The Great Hall
Kosher food The Great Hall: Kosher food
By Chris on Tuesday, February 15, 2000 - 02:15 pm: Edit

I am cooking for 80 international heads of state. I was just informed that I will have to prepare between 10 and 15 kosher meals. Does anyone out there know of a kosher cookbook that features upscale meals. I need five to six courses. If anyone can help I promise not to be a wise ass in this forum ever again. Thanks!!

By momoreg on Tuesday, February 15, 2000 - 03:38 pm: Edit

You need to learn about what kosher is, and what the laws of kosher are. Then you can adjust your own recipes to suit the situation. Yes, there ARE books that feature kosher food, but you'd really be limiting your choices if you only had a book's worth of recipes to choose from. Consider finding a book which outlines the rules of kashruth, instead of just providing recipes. It's really not as complicated as you think.

By Panini (Panini) on Tuesday, February 15, 2000 - 08:21 pm: Edit

There is a kosher handbook available from the Rabbi who is in charge of food in your area. Are you cooking kosher style or kosher. It is not easy to cook kosher, you will need seperate cooking facilities.You will need to be monitored by the Rabbi.Its very involved if you are not set up for kosher cooking.
momoreg is right when she says that you can be very creative with all kinds of foods and still be kosher.

By pam on Tuesday, February 15, 2000 - 09:53 pm: Edit

how do they expect you to cook kosher without different ovens,equipment,etc? we once did this but the group brought in portable stoves & all the equipment. i mean everything,utensils,pots,pans,storage,foil,plastic,disposable plates & silverware & the rabbi oversaw everything. they won't be able to eat off your plates or use your silver, or anything. you better check on this.

By Dpconsu (Dpconsu) on Tuesday, February 15, 2000 - 11:10 pm: Edit

Whoa there!
To those of you out there who are not Jewish.
There are different interpretations of what "Kosher" is. The orthadox community practices are radically different to those of the reform Jews.

Chris, try to find out just how Kosher you have to be. It may suffice just to ensure that no pork products are used and that you do not mix meats and dairy products in the same meal and for sure not on the same plate.( the law is based on the biblical phrase "thou shalt not consume the meat of the kid in the milk of the mother" and over the centuries that has come down to seperate utensils, dishes, glass ware and pots to prepare meats and dairy, yet there is also the "parve" kosher items which are deemed neither meat nor dairy, items like eggs, scaled fish, (no catfish, lunpfish eel ect.)

You can however prepare items like chicken breast with a supreme sauce or a tarragon sauce, just substitute the cream and use non dairy creamer and adjust the taste, if you work on it you will get it right.

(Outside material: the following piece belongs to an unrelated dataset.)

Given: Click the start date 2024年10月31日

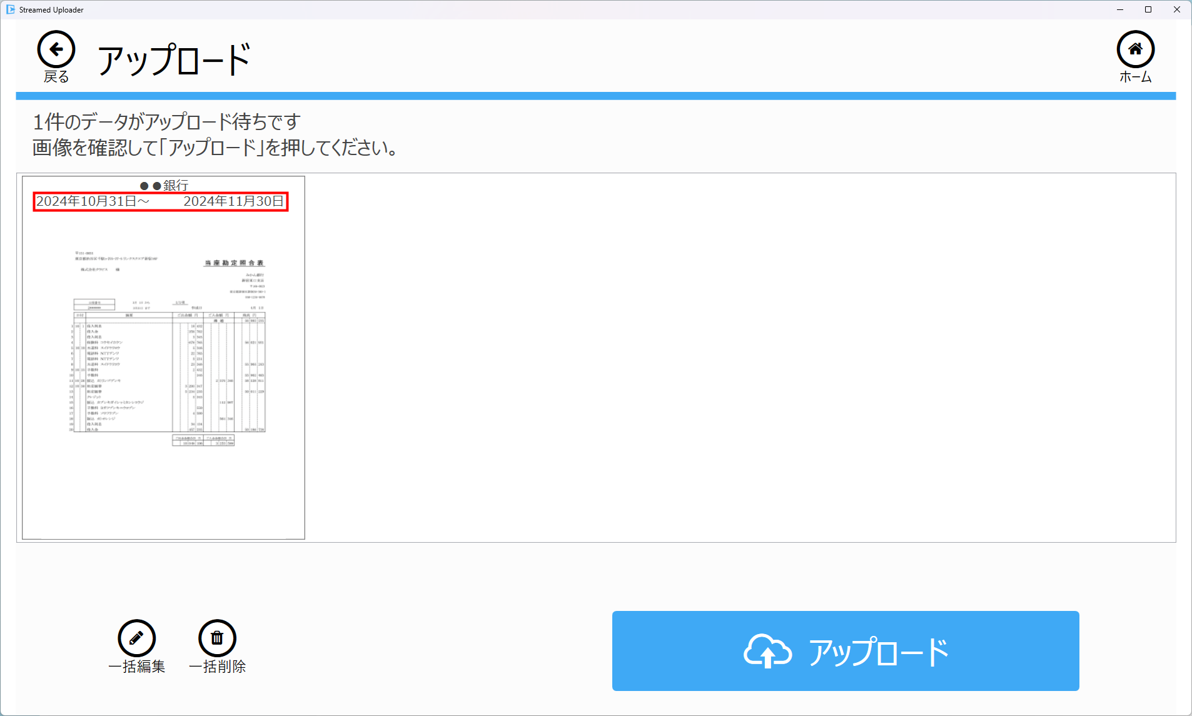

After all, your dining guests are sophisticated embassy officials? and there are probably Islamic or Buddest there too, they too have special dietry laws to their ethnic backgrounds. I have found that rather than make waves these people will eat what they want to and not eat what they do not want to.

I spent 3 & 1/2 years in Isreal cooking and consulting. Even there the definition of what is kosher are blurry.

They sephardic jews are completly different from the ashcanaze and as are the Indian, Ethiopian and Yemeni jews.

If they are insisting on a"Glatt Kosher" meat dinner and want it to be 100% kosher. Then get your boss to OK having a Jewish Caterer to bring in the items and all the plates ect. Just leave them a place to work that is seperate from the rest of the food and can be sanitized by the Rabbi who they will bring with them.(at your cost)

If you want to get more info, you can find me by e-mail.

All the best


By chris on Thursday, February 17, 2000 - 10:38 pm: Edit

Thanks for all of sugestions and help guys. I think I am going to pass the buck and hire a jewish caterer.

By Mikeh (Mikeh) on Friday, February 18, 2000 - 01:51 am: Edit


Something else to consider is that passover is happening soon, and this will introduce a whole new set of restrictions on your menu.

By Steven (Steven) on Tuesday, February 20, 2001 - 04:01 pm: Edit

Actually passover dinner is the easiest kosher meal for me to prepare since it`s pretty well a standardised menu I`ve done it many times.
It`s a good move with the jewish caterer Chris.